An exact copy of every record is needed, with all pictures omitted.

(Collected data entries)
====================

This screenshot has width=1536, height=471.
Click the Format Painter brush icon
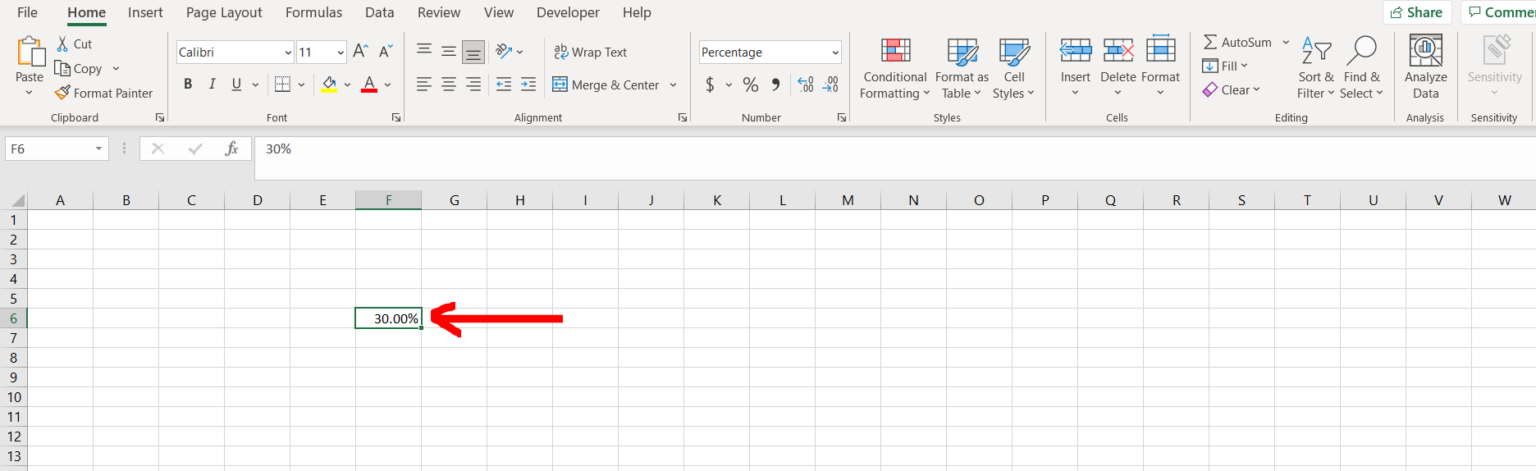click(63, 93)
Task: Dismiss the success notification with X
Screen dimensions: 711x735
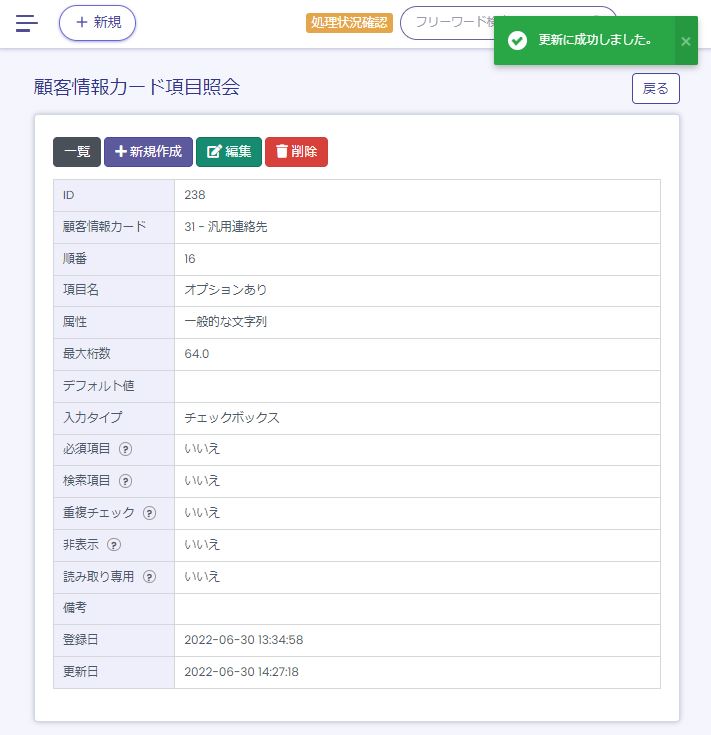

====================

Output for this exercise:
This screenshot has width=1536, height=471.
Click the Format Painter brush icon
click(63, 93)
Task: Dismiss the success notification with X
Screen dimensions: 711x735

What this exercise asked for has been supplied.